The most famous example of how different data sets can have the same statistical summaries but different graphical structure is Anscombe’s quartet. The quartet was published by statistician Frank Anscombe in 1973.
anscombe %>% knitr::kable() %>% kable_styling(bootstrap_options = c("striped") , font_size=17 )
| x1 | x2 | x3 | x4 | y1 | y2 | y3 | y4 |
|---|---|---|---|---|---|---|---|
| 10 | 10 | 10 | 8 | 8.04 | 9.14 | 7.46 | 6.58 |
| 8 | 8 | 8 | 8 | 6.95 | 8.14 | 6.77 | 5.76 |
| 13 | 13 | 13 | 8 | 7.58 | 8.74 | 12.74 | 7.71 |
| 9 | 9 | 9 | 8 | 8.81 | 8.77 | 7.11 | 8.84 |
| 11 | 11 | 11 | 8 | 8.33 | 9.26 | 7.81 | 8.47 |
| 14 | 14 | 14 | 8 | 9.96 | 8.10 | 8.84 | 7.04 |
| 6 | 6 | 6 | 8 | 7.24 | 6.13 | 6.08 | 5.25 |
| 4 | 4 | 4 | 19 | 4.26 | 3.10 | 5.39 | 12.50 |
| 12 | 12 | 12 | 8 | 10.84 | 9.13 | 8.15 | 5.56 |
| 7 | 7 | 7 | 8 | 4.82 | 7.26 | 6.42 | 7.91 |
| 5 | 5 | 5 | 8 | 5.68 | 4.74 | 5.73 | 6.89 |
Next, we reorganize the named columns into more useful columns grouped by plot. We observed that x1 is paired with y1, x2 with y2, etc. The paired columns are spaced 4 apart.
ds = data.frame()
for(j in 1:4){
ds = rbind( ds, data.frame( number = j , x = anscombe[, j], y = anscombe[,j+4]))
}
ggplot(ds, aes(x, y) ) + geom_point( color = "red", fill="red", shape=17) + facet_wrap(~number)
Now we show the statistical summaries of these 4 data sets are the same to 2 decimal places.
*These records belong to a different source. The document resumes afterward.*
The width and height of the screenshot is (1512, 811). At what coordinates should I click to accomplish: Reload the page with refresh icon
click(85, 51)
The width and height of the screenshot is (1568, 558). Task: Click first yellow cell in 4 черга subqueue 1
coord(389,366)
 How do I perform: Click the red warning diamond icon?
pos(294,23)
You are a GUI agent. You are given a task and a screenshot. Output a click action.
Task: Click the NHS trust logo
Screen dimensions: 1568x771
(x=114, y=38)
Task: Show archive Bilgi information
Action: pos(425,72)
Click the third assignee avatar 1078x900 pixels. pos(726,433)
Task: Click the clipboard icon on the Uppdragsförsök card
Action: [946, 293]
ds %>% group_by(number) %>% summarize( mean(x), mean(y), var(x), var(y), cor(x,y)) %>%
kable(digits=3) %>% kable_styling(bootstrap_options = c("striped"), font_size = 17 )
| number | mean(x) | mean(y) | var(x) | var(y) | cor(x, y) |
|---|---|---|---|---|---|
| 1 | 9 | 7.501 | 11 | 4.127 | 0.816 |
| 2 | 9 | 7.501 | 11 | 4.128 | 0.816 |
| 3 | 9 | 7.500 | 11 | 4.123 | 0.816 |
| 4 | 9 | 7.501 | 11 | 4.123 | 0.817 |
I learned that some researchers have discovered a way to generalize the Anscombe quartet to much more complex shapes.
This sample dataset called the Datasaurus has been transformed into an R library called datasauRus. We begin by loading this dataset and showing they have the same statistical summaries.
library(datasauRus)
datasaurus_dozen %>% group_by(dataset) %>%
summarize( mean(x), mean(y), var(x), var(y), cor(x,y)) %>%
kable(digits=3) %>% kable_styling(bootstrap_options = c("striped"), font_size=17)
| dataset | mean(x) | mean(y) | var(x) | var(y) | cor(x, y) |
|---|---|---|---|---|---|
| away | 54.266 | 47.835 | 281.227 | 725.750 | -0.064 |
| bullseye | 54.269 | 47.831 | 281.207 | 725.533 | -0.069 |
| circle | 54.267 | 47.838 | 280.898 | 725.227 | -0.068 |
| dino | 54.263 | 47.832 | 281.070 | 725.516 | -0.064 |
| dots | 54.260 | 47.840 | 281.157 | 725.235 | -0.060 |
| h_lines | 54.261 | 47.830 | 281.095 | 725.757 | -0.062 |
| high_lines | 54.269 | 47.835 | 281.122 | 725.763 | -0.069 |
| slant_down | 54.268 | 47.836 | 281.124 | 725.554 | -0.069 |
| slant_up | 54.266 | 47.831 | 281.194 | 725.689 | -0.069 |
| star | 54.267 | 47.840 | 281.198 | 725.240 | -0.063 |
| v_lines | 54.270 | 47.837 | 281.232 | 725.639 | -0.069 |
| wide_lines | 54.267 | 47.832 | 281.233 | 725.651 | -0.067 |
| x_shape | 54.260 | 47.840 | 281.231 | 725.225 | -0.066 |
However, their graphical displays are distinct, different and unrelated datasets. We illustrate this with the scatterplots.
ggplot(datasaurus_dozen, aes(x=x, y=y, color=dataset)) +
geom_point() + theme_void()+ facet_wrap(~dataset, ncol = 4)
The trick to creating these datasets is described in the paper by Justin Matejka and George Fitzmaurice “Same Stats, Different Graphs: Generating Datsets with Varied Appearances and Identical Statistics through Simulated Annealing”. They used Monte Carlo based techniques to perturb an existing graphical shape while maintaining statistical properties. The intermediate shapes are guided from a starting object to a terminal shape (as shown).